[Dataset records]
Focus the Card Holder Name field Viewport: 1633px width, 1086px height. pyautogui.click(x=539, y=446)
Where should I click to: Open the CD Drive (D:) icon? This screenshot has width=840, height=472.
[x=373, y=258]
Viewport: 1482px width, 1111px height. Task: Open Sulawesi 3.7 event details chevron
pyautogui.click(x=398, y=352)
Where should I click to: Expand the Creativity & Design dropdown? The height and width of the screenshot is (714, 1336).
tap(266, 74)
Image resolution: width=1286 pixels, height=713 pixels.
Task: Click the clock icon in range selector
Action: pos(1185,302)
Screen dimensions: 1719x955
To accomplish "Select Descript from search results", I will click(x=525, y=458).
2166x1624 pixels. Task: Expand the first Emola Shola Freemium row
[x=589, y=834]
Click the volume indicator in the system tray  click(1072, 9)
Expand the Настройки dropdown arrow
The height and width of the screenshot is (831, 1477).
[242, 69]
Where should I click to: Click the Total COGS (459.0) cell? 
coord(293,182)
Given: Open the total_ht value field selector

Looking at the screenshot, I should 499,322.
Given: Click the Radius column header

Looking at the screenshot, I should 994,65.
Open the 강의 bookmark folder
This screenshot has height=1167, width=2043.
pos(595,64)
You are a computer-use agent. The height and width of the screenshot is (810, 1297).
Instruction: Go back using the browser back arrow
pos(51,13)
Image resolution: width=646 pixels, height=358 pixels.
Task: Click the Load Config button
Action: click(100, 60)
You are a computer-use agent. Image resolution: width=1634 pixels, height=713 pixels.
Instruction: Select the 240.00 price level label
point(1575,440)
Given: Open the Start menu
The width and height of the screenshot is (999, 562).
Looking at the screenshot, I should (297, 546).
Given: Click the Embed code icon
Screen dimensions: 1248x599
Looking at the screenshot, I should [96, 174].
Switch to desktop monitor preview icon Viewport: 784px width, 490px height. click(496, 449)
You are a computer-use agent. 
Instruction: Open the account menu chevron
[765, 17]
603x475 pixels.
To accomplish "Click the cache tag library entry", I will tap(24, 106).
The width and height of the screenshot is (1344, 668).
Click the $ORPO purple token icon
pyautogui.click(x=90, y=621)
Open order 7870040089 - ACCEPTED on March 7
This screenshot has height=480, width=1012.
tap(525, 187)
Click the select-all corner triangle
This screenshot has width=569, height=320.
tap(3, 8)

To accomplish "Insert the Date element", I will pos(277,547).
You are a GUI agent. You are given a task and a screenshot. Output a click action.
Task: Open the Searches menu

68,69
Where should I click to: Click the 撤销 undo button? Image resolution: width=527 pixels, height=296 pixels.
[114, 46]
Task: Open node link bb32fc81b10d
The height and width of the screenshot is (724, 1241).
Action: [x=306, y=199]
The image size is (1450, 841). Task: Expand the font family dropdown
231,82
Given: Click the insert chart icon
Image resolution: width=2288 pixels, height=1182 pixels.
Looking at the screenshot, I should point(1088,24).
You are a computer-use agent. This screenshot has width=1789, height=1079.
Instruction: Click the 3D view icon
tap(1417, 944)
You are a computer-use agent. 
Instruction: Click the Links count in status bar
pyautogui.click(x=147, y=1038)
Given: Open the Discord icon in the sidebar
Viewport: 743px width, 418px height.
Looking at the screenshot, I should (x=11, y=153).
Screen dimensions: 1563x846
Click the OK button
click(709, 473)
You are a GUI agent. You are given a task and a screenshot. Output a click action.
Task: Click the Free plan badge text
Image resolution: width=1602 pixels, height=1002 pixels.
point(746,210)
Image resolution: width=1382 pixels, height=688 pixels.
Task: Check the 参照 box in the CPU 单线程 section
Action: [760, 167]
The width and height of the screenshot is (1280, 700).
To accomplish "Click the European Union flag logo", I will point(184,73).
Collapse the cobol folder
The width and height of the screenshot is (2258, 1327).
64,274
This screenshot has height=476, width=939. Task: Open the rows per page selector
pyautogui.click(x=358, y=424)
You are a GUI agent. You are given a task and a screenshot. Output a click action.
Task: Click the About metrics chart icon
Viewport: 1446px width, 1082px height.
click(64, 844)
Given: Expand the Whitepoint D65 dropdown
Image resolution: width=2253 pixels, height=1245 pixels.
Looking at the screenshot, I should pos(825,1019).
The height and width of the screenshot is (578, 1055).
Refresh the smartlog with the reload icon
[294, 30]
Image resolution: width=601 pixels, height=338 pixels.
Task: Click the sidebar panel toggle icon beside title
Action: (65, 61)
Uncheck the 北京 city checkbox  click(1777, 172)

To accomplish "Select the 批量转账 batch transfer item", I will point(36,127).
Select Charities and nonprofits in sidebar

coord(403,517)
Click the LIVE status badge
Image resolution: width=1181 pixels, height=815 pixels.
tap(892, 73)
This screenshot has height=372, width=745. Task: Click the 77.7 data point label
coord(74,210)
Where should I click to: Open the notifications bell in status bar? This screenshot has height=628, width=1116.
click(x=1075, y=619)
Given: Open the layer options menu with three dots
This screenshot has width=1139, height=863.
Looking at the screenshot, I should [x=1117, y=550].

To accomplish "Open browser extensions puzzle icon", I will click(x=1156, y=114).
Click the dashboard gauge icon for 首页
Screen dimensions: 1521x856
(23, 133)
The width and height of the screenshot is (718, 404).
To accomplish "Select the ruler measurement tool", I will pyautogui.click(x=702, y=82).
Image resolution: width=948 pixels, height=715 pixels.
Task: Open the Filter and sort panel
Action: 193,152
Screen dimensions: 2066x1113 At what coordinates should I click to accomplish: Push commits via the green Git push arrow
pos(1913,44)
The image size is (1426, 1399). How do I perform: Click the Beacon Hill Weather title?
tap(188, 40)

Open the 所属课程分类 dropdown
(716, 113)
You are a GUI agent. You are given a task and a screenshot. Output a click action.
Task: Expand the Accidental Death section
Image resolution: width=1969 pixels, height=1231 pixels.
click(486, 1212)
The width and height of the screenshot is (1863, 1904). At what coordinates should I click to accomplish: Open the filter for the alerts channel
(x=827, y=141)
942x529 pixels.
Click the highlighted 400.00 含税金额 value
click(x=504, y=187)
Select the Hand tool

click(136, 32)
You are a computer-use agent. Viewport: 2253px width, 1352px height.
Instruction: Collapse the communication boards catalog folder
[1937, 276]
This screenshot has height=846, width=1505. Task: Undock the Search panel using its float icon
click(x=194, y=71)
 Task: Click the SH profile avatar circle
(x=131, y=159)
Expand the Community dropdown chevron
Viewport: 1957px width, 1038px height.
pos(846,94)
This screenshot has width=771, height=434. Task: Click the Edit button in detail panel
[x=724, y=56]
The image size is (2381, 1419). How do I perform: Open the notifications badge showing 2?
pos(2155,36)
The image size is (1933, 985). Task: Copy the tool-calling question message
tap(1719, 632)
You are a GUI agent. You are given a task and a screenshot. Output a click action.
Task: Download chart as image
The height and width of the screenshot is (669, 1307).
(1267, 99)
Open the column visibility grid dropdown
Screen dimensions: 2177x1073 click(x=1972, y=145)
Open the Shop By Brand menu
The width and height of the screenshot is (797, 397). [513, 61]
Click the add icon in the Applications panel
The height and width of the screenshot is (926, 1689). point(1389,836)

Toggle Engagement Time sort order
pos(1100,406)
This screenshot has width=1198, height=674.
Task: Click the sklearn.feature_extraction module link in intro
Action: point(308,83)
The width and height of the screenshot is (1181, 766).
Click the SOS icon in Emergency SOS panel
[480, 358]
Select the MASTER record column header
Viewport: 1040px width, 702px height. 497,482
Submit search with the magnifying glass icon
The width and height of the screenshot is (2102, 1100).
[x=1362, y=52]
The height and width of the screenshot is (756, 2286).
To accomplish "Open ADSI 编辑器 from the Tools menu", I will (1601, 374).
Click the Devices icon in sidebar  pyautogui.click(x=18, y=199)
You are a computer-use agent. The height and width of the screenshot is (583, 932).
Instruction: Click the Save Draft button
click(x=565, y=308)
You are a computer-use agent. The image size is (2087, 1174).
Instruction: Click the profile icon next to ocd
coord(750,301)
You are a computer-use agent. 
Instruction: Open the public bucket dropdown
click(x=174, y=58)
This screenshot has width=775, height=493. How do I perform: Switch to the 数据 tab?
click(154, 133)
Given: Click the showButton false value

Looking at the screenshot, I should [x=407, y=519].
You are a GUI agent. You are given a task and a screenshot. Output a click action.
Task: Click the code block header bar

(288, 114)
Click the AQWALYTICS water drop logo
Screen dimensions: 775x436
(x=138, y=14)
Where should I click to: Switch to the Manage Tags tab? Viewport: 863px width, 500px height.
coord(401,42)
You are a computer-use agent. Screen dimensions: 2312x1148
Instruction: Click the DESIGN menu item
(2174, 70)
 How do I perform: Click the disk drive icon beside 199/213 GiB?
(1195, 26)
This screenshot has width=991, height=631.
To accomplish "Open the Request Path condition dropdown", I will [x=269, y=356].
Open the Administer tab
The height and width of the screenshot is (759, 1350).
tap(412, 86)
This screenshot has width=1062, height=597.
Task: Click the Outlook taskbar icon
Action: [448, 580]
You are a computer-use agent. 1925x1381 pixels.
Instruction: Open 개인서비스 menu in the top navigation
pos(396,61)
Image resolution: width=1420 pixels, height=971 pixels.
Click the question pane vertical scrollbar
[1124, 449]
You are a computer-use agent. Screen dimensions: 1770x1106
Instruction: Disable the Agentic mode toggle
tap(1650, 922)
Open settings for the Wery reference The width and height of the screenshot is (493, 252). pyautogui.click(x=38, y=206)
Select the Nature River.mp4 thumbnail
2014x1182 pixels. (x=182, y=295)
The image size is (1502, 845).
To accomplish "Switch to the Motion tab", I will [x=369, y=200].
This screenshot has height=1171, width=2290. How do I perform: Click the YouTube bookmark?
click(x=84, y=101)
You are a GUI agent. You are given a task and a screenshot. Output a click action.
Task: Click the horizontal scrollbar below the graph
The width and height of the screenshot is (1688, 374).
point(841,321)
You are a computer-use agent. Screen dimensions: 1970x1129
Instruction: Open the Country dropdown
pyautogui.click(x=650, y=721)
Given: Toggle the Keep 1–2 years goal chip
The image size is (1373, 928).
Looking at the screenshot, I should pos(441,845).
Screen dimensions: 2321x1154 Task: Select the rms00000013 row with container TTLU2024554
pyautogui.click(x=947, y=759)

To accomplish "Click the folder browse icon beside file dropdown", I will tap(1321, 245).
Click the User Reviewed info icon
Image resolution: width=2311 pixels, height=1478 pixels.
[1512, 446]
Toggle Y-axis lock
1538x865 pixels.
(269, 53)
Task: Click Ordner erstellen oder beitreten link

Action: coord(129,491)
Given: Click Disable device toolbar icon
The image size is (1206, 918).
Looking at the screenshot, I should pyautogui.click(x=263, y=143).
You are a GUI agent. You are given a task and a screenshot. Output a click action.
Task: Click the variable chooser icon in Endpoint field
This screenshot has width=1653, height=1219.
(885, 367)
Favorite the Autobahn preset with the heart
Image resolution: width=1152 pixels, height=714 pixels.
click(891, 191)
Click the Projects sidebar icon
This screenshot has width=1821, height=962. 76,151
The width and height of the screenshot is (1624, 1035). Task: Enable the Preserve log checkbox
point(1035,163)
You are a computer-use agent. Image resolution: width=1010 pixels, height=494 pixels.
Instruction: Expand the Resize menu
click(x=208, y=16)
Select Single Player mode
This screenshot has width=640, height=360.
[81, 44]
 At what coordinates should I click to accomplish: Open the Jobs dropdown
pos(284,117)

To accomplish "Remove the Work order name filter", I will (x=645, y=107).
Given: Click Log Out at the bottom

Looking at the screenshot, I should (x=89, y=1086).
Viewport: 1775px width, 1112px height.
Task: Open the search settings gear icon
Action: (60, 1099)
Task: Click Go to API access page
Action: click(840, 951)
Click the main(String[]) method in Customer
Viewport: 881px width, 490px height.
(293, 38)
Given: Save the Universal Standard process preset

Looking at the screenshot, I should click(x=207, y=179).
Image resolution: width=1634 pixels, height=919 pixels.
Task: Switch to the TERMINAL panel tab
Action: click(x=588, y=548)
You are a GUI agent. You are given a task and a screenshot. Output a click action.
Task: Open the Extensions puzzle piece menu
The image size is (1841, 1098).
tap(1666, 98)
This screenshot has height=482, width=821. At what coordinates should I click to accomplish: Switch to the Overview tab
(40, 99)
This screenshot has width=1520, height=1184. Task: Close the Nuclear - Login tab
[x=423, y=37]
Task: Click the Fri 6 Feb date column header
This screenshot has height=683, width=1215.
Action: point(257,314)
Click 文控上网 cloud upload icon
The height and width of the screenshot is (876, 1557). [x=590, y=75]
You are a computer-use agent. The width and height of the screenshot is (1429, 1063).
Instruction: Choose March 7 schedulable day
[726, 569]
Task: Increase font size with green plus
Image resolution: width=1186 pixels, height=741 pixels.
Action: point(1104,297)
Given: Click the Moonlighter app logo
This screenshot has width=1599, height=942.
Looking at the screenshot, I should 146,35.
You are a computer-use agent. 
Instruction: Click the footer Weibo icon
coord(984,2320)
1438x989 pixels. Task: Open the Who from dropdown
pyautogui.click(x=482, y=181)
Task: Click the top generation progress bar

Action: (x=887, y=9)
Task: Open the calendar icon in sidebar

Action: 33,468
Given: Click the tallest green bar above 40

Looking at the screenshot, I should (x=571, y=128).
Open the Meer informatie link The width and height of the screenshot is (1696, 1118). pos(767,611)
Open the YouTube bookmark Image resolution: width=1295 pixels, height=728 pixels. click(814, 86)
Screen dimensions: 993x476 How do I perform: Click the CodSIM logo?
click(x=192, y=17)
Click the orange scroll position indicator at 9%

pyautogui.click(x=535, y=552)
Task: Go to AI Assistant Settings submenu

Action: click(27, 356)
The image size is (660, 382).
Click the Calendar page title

» **YOUR TASK**: All lines from the line holding "Screen dimensions: 993x476" through the end of the records above need to be transcribed exactly, and no other text should appear.

» **ANSWER SECTION**:
Screen dimensions: 993x476 How do I perform: Click the CodSIM logo?
click(x=192, y=17)
Click the orange scroll position indicator at 9%

pyautogui.click(x=535, y=552)
Task: Go to AI Assistant Settings submenu

Action: click(27, 356)
The image size is (660, 382).
Click the Calendar page title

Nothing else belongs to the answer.